I knew I was going to need two things, a taglib and a service. The taglib is needed so that I can hide the edit and delete buttons from everybody except the particular owner and admins in GSPs and the service is used to abstract the logic for controllers. Let’s start with the service first:
/**
* Determines whether the current user
* has the authority to edit the instance
*
* @attr instance the instance to evaluate
**/
boolean hasModifyAuth(instance) {
if (SpringSecurityUtils.ifAnyGranted("ROLE_ADMIN")
|| instance.owner.id == springSecurityService.getCurrentUser().id) {
return true
} else {
return false
}
}
This service method is pretty simple, but does the trick! It checks if the current user is an admin or the owner for whatever instance is passed to it (all my domain classes that I want to do this with have an owner property of type User). Onto the taglib:
static namespace = "mm"
/**
* Renders the body if user has authority
*
* @attr value REQUIRED the field value
*/
def ifModifyAuth = { attrs, body ->
def instance = assertAttribute("value", attrs, "ifModifyAuth")

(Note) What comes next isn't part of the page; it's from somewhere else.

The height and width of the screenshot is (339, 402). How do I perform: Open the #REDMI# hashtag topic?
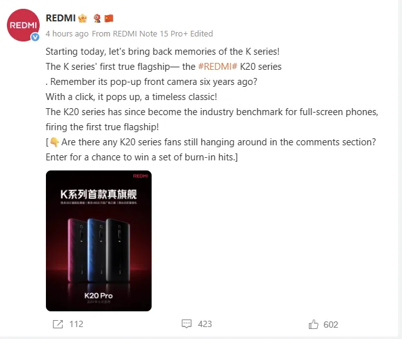(x=218, y=67)
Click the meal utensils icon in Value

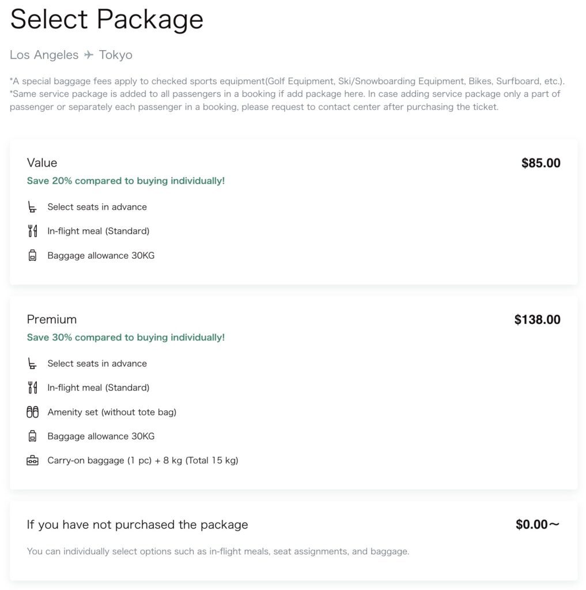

if (SpringSecurityUtils.ifAnyGranted("ROLE_ADMIN")
|| instance.owner.id == springSecurityService.getCurrentUser().id) {
out << body()
}
}
protected assertAttribute(String name, attrs, String tag) {
if (!attrs.containsKey(name)) {
throwTagError "Tag [$tag] is missing required attribute [$name]"
}
attrs.remove name
}
Once again pretty simple, but works perfectly! I copied the assertAttribute method idea from the Spring-Security-Core plugin and with the REQUIRED in the JavaDocs, SpringSource Tool Suite auto-completes the value attribute for the tags! Then I just do something like this in my GSPs:
<mm:ifModifyAuth value="${teamInstance}">
... edit and delete links ...
</mm:ifModifyAuth>
And this in my controller that I wanted to restrict modify access:
def beforeInterceptor =
[action:this.&auth,only:['update', 'delete', 'edit']]
def auth() {
def instance = Team.get(params.id)
if (instance) {
if (!muralMateSecurityService.hasModifyAuth(instance)) {
flash.message = "You do not have access to modify this instance"
redirect(action: "list")
return false
}
} else {
flash.message = "Instance not found"
redirect(action: "list")
return false
}
}
And there we have it! A reusable taglib for my views and service for my controllers implementing my custom authorization requirements!